Friday, October 31, 2008

100 Songs: "A House Is Not A Motel" (Love)

There's this baseball player named Garrett Anderson, who played for the Angels until a few days ago, when the team didn't pick up his option.  For years, whenever sportswriters made lists of the most underrated baseball players, Anderson was a guaranteed inclusion on "most underrated" lists.  And then, one year, he showed up on a list of the most overrated players in baseball, and the explanation was that he had been described as "underrated" so much that he had actually become overrated.  It's actually kind of funny when you think about it.  It seems that a similar thing is happening, or has happened, to one of my absolute favorite albums, Forever Changes by the band Love.  When the album was released in 1967, it basically flopped, reaching no higher than #154 on the charts.  Over the last forty years, it became a sort of cause celebre among rock critics, not unlike The Kinks' Village Green Preservation Society or the three Big Star albums.  And then, last year when I was leafing through a Rolling Stone "Summer of Love Retrospective" issue that I had no intention of ever purchasing I noticed their write-up for the album in a section ranking the best albums of that year, and I noticed with some amusement that it said something to the effect that the album had been overly lionized.  It had been so vigorously labeled as underrated that it too had become overrated.  Somehow, this seems par for the course for this magnificent, strange album.

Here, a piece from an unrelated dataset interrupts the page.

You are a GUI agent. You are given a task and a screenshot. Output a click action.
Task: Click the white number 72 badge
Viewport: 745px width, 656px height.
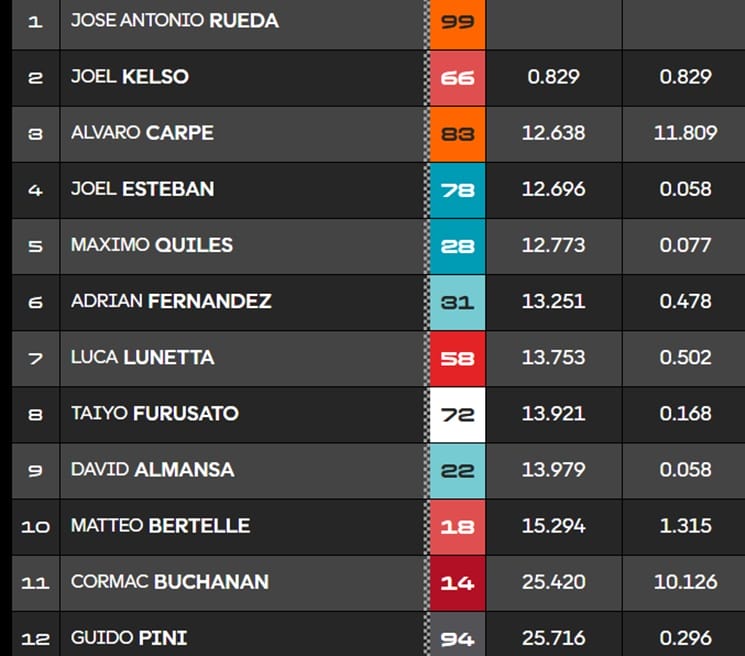point(457,413)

For all of the sixties talk of civil rights and unity, it's worth noting the shortage of integrated rock acts in the 1960s.  The Jimi Hendrix experience, of course, and Sly and the Family Stone, and Love and who else?  (It gets worse when one actually reads some of the contemporary accounts of Hendrix, where terms like "Superspade" and "the Electric Nigger" get thrown around casually.  And this is in the supposedly hipper counterculture).  Of these three acts, Love breaks more from what might be called "black music" than Hendrix, with his heavy blues footing, or the soul-enfused Sly Stone.  Love is more comparable to The Byrds or The Doors (who took more than a little from Arthur Lee and Love.  In fact, Lee's repeated endorsements helped get the Doors signed to Elektra).  Lee himself is more like Brian Wilson than anyone else, I think- if for no other reason than both more or less lost their minds in fairly spectacular fashions, became utter recluses and both had triumphant comebacks.  But this is all kind of beside the point.  

"A House Is Not A Motel".  What does that even mean?  I suppose it must be playing off of "A House Is Not A Home", which had been a song, penned by Bacharach and Hal David, that had been a minor hit for Dionne Warwick three years earlier.  (Wikipedia seems to confirm my suspicions, for whatever that's worth to you.)  The gist of the song is that without the singer's baby beside them, their house is not, cannot be a home.  This has more or less nothing to do with "A House Is Not A Motel".  But that's kind of the way Arthur Lee named his songs.  I mean, sticking with just the Forever Changes album, we find "Maybe the People Would Be The Times or Between Clark and Hilldale" and "The Good Humor Man He Sees Everything Like This".  So we'll just accept it.  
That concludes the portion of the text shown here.